» **About this exercise**
Pull out of the data below the stretch of lines bounded by the one containing "Vous acceptez de" and the one containing "Référence (51, 935)", both bounds included, unchanged.

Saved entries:
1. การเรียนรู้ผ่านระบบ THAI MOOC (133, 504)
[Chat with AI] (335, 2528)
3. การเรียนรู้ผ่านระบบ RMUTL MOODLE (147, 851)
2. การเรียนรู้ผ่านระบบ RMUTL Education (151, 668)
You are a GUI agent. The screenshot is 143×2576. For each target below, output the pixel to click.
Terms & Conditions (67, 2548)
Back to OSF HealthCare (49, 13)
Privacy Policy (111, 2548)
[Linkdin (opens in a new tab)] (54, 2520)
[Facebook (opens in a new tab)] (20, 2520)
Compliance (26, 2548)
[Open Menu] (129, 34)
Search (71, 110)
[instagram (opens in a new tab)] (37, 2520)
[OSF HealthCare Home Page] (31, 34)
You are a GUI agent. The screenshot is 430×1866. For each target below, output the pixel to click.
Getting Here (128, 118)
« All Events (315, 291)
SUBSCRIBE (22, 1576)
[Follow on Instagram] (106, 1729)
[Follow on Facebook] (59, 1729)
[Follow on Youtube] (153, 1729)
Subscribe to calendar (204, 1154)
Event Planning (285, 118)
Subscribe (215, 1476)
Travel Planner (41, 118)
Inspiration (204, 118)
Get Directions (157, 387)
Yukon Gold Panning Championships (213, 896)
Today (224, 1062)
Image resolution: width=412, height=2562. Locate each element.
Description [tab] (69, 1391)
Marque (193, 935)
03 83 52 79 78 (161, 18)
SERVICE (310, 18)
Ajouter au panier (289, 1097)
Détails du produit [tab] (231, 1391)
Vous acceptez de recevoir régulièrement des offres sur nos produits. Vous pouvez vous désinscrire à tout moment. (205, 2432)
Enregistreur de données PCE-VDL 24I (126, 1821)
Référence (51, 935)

---

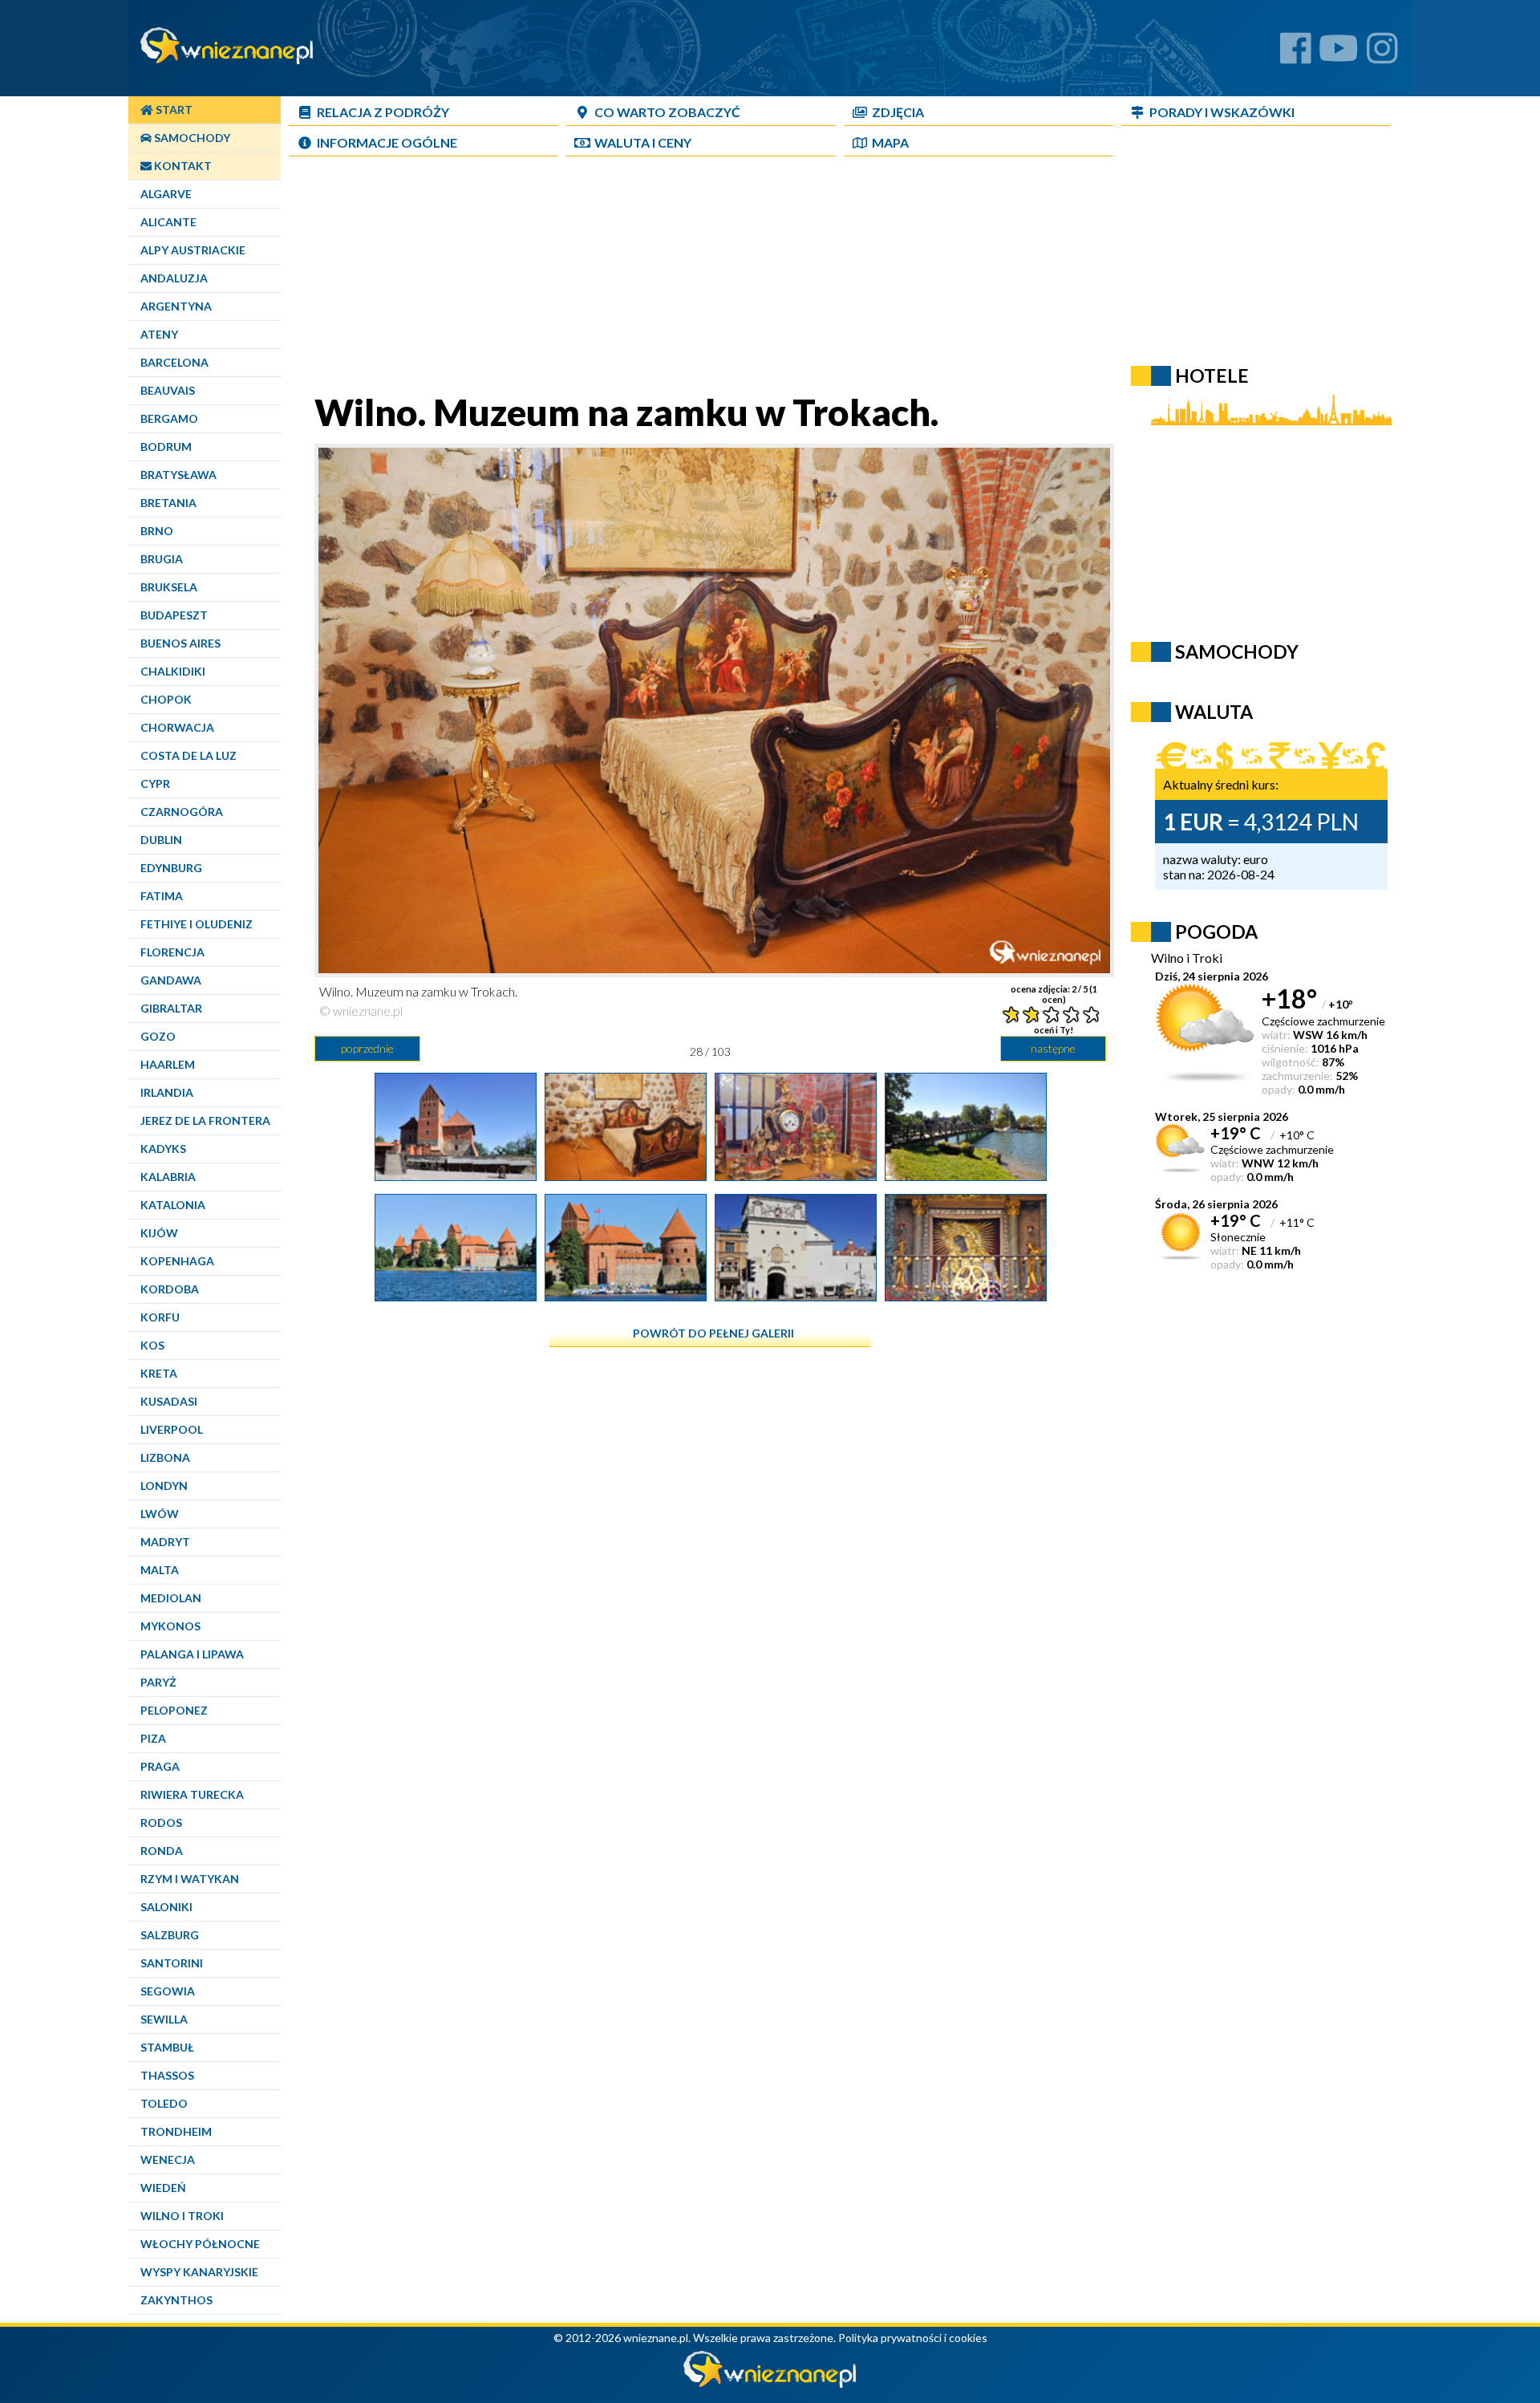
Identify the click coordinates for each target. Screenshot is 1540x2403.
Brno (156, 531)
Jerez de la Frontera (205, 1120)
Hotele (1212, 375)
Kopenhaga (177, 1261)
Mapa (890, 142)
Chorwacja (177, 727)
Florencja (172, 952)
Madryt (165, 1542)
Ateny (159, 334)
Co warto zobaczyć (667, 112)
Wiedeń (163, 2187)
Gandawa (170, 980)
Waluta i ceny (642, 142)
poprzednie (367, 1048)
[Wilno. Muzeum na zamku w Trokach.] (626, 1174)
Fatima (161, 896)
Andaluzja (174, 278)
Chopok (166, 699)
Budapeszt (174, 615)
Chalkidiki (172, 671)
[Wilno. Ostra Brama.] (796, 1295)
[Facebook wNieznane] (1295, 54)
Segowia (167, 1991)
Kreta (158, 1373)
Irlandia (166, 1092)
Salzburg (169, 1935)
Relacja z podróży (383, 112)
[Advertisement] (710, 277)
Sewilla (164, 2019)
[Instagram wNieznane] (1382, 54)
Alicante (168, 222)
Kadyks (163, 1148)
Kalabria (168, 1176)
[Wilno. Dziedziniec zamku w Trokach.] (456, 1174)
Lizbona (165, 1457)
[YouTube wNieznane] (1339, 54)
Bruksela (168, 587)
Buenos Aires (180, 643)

» **Response**
Vous acceptez de recevoir régulièrement des offres sur nos produits. Vous pouvez vous désinscrire à tout moment. (205, 2432)
Enregistreur de données PCE-VDL 24I (126, 1821)
Référence (51, 935)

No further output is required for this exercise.